Work task
From the essay below about changing life plans, copy the passage starting at "I’m the type" and ending at "holidays and birthdays!", word for word.

Supplied passage
--- START ---
I’ve found one of the things that has been the hardest to accept is the fact of where I am in life. That the future I HAD envisioned is going to be nothing like the one that I will experience. Not that it will be any less amazing, but just that my life has changed in so many ways. And in so many ways, those changes are for the BETTER.
I’m the type that always has different life plans. My family or friends always ask me what’s my life plan of the week. When I was working, my coworkers always joked about how I wanted to do something different every single day.
And it’s true.
Before, I really didn’t know where my life was going and I always was dreaming up something new. I’ve always been a dreamer (don’t think that will ever change) and day dreaming about my future has always been something that I really love to do.
One thing for sure that I know I want is a family. I cannot wait to have a family of my own someday. Taking cues from my Mom, I know I’ll be an awesome Mom. I can’t wait to go all out for holidays and birthdays!
If you would have asked me years ago, by now I would have been positively sure that I’d be married and have a family. But alas, I’m not even close. And, judging from where I am in life right now, I’m so glad my life didn’t play out that way. I couldn’t even imagine having a family and having dealt with everything I did the past 3 years. My heart really goes out to those of you who do have families relying on you and feel the way I do. You are the superheros of this world.
When all my health issues began, my biggest issue was I couldn’t see the end. I couldn’t see the light at the tunnel and I didn’t know where I was going. I always like to work towards a goal and with goals, there usually is a timeline attached. I knew the goal was getting healthy again, but no one could tell me a timeline. Hell, 3 years later I still don’t know the timeline.
I began to learn a lot of patience. Something that was severely lacking in the first part of my life.
Between graduating college and going out on disability, I was always on the go! Always focusing on the next goal, activity, social event, trip, project – you name it, my mind was always in the future.
Where was I going to live?
Where was I going to be next year?
Where was this relationship going?
I never was focusing on the here and now.
Sure, when I took trips I’d enjoy being in the moment, but looking back, I let my life fly by. Since 2008, my life seriously seems like such a blur. From moving in with my college boyfriend, to our breakup, to moving out, to meeting crazy friends, to moving to NYC, to traveling all over, to moving back to Pittsburgh, to more breakups, and to going out on disability . . . I have so many memories, I did so many things . . . but I was always searching for MORE.
--- END ---
Given entries
--- START ---
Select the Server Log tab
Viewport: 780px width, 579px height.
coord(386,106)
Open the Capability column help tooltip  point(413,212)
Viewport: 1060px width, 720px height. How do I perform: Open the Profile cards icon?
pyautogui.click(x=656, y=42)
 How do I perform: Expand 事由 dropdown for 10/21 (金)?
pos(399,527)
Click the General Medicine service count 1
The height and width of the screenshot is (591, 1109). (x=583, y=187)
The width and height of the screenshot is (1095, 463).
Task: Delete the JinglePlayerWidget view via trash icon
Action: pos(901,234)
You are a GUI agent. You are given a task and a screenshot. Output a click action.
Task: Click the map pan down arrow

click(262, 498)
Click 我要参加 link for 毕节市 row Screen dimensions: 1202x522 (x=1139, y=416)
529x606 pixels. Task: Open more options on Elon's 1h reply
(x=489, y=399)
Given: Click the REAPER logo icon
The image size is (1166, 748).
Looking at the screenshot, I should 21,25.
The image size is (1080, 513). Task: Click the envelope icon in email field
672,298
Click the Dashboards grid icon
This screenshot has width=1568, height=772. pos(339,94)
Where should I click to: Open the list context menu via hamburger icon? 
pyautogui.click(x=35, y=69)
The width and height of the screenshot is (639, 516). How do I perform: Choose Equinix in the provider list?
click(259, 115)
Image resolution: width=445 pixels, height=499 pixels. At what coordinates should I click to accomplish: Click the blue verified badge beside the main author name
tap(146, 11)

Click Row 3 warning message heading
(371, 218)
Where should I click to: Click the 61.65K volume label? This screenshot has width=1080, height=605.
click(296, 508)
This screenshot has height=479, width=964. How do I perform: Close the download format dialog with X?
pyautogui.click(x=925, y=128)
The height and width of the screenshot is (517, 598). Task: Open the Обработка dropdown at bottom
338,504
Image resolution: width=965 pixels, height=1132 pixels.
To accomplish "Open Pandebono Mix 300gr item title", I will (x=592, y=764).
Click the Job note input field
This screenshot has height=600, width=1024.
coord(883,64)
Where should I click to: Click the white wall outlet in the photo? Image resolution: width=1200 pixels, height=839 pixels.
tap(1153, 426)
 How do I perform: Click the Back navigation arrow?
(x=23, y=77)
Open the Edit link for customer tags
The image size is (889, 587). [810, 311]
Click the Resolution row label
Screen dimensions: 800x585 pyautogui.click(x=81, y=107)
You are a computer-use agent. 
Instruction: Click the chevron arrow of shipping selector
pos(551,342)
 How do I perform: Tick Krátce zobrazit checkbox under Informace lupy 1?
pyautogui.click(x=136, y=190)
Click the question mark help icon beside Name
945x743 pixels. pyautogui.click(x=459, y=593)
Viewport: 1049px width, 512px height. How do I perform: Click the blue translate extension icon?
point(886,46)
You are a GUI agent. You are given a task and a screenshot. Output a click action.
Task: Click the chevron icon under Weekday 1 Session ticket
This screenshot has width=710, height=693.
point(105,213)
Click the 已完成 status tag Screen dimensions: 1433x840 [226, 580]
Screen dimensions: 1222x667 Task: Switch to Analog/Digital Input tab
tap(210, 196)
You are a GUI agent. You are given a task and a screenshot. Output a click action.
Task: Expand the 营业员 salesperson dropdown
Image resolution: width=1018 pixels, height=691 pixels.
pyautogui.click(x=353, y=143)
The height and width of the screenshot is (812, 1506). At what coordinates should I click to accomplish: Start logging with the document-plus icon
--- END ---
Answer space
I’m the type that always has different life plans. My family or friends always ask me what’s my life plan of the week. When I was working, my coworkers always joked about how I wanted to do something different every single day.
And it’s true.
Before, I really didn’t know where my life was going and I always was dreaming up something new. I’ve always been a dreamer (don’t think that will ever change) and day dreaming about my future has always been something that I really love to do.
One thing for sure that I know I want is a family. I cannot wait to have a family of my own someday. Taking cues from my Mom, I know I’ll be an awesome Mom. I can’t wait to go all out for holidays and birthdays!